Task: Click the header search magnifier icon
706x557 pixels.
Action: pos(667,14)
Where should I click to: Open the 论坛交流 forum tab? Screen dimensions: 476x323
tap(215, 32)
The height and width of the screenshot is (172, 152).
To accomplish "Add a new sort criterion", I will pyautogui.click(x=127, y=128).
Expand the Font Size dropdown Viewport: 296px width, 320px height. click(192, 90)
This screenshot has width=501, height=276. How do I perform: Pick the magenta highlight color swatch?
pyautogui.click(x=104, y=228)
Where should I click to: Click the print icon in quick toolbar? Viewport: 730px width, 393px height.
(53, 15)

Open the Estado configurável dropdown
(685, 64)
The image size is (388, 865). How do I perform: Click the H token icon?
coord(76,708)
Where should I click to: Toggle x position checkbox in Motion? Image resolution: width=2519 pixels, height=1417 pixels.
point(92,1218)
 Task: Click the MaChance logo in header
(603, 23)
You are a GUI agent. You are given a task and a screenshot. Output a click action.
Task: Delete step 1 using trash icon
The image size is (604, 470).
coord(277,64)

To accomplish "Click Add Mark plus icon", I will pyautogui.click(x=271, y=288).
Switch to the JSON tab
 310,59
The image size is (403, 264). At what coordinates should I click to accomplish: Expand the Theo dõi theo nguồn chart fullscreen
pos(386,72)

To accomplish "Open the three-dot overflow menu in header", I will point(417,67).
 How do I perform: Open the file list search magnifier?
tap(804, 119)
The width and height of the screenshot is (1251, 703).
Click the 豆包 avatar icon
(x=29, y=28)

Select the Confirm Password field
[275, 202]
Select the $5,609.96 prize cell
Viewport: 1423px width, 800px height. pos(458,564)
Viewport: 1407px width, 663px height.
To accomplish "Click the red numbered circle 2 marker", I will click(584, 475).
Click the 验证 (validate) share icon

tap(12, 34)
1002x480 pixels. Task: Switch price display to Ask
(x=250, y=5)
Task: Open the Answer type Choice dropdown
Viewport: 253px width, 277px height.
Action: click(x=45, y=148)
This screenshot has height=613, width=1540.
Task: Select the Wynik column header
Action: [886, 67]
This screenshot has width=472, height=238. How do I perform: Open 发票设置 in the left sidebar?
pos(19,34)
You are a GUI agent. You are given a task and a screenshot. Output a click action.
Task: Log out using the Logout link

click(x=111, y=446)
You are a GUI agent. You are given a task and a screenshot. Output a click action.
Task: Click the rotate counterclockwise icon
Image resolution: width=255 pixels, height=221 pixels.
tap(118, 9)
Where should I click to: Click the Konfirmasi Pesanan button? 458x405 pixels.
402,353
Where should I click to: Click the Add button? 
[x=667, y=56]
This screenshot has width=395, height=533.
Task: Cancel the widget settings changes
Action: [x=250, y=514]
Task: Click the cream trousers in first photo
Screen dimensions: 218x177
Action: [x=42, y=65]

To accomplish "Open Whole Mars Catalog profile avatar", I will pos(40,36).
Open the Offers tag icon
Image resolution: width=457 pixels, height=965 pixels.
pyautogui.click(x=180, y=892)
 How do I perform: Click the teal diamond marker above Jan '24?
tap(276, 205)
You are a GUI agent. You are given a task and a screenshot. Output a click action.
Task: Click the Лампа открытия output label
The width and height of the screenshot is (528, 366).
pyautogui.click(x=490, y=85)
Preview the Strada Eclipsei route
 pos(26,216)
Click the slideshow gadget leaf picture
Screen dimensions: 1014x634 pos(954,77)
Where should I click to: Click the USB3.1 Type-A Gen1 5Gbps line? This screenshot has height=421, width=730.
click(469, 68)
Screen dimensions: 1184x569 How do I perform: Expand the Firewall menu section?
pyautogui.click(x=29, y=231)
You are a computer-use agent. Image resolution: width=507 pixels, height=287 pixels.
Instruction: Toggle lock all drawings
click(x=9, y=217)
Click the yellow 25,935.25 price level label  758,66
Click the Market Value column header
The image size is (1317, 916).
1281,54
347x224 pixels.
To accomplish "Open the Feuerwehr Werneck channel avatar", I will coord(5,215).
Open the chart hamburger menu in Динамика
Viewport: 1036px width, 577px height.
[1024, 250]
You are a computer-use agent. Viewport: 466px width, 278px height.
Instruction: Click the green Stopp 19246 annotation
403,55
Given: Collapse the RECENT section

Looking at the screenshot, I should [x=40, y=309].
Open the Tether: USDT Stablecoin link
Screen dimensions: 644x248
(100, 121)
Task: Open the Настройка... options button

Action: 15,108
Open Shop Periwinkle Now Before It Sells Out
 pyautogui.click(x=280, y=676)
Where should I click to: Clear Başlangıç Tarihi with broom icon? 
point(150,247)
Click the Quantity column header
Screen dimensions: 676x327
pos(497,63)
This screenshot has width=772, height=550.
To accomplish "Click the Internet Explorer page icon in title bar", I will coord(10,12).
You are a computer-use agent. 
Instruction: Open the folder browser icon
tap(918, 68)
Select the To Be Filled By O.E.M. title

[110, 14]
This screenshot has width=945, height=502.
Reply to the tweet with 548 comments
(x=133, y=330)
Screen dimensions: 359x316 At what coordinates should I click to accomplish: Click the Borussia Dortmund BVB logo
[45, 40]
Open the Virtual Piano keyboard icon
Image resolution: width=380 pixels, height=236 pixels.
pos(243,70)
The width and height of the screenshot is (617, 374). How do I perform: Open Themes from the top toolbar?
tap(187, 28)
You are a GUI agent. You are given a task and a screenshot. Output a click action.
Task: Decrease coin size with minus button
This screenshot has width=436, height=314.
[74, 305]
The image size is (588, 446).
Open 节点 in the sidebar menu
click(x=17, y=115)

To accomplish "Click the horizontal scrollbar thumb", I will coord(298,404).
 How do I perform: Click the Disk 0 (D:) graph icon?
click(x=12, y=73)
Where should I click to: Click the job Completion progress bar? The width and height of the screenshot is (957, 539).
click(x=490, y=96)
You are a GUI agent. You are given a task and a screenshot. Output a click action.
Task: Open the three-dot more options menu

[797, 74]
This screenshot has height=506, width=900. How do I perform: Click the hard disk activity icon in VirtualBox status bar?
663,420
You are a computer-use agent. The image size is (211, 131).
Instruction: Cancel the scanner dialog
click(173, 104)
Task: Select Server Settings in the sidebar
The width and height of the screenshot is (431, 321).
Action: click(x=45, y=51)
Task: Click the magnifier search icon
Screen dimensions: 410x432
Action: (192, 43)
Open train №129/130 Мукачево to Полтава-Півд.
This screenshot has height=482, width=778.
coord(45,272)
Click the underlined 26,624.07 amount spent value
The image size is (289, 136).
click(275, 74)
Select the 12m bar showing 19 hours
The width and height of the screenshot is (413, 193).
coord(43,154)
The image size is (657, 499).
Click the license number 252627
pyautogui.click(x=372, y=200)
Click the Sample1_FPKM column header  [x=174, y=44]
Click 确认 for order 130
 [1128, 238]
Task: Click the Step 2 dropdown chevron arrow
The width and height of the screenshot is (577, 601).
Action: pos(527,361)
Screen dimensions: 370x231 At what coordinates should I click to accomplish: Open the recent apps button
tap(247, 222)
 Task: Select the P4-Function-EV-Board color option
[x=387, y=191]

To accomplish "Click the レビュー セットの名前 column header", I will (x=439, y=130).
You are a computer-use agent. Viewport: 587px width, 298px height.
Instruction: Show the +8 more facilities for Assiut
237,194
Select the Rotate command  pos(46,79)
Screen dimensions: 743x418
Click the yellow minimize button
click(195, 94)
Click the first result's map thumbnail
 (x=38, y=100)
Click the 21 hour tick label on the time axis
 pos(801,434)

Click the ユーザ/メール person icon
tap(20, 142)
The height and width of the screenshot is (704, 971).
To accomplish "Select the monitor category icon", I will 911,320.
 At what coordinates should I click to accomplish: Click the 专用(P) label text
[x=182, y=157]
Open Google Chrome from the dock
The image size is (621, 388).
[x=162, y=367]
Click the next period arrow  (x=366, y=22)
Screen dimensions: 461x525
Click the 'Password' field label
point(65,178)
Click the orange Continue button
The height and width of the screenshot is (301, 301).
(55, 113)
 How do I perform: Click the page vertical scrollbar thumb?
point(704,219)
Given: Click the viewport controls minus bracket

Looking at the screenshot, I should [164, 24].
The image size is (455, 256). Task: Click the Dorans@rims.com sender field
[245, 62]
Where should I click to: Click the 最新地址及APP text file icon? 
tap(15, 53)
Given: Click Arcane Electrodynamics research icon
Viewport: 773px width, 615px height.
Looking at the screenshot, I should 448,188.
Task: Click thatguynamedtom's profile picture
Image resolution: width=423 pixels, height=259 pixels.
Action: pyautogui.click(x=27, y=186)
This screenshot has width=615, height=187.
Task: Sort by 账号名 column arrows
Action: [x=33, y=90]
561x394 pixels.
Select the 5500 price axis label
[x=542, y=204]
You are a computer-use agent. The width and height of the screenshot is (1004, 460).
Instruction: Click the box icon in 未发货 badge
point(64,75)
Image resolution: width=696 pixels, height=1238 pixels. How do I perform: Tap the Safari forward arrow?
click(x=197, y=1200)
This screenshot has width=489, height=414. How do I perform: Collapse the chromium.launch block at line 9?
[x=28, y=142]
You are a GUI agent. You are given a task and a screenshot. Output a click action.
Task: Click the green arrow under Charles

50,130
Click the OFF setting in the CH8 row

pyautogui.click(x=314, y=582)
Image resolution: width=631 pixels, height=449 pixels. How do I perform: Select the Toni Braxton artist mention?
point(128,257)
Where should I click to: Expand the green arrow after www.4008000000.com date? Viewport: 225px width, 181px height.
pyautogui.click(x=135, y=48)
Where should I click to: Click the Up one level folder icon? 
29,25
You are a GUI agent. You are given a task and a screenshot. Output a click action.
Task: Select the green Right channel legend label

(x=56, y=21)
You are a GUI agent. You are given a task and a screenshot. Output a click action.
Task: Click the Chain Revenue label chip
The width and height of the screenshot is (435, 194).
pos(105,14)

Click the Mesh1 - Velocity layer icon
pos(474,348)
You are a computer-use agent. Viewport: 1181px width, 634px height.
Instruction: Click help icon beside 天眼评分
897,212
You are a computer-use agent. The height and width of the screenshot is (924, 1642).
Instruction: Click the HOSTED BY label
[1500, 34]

- [Task description]: Check each line of the entries for the word "computer". State how many lines hold it, and write nothing else.

- [Output for this exercise]: 8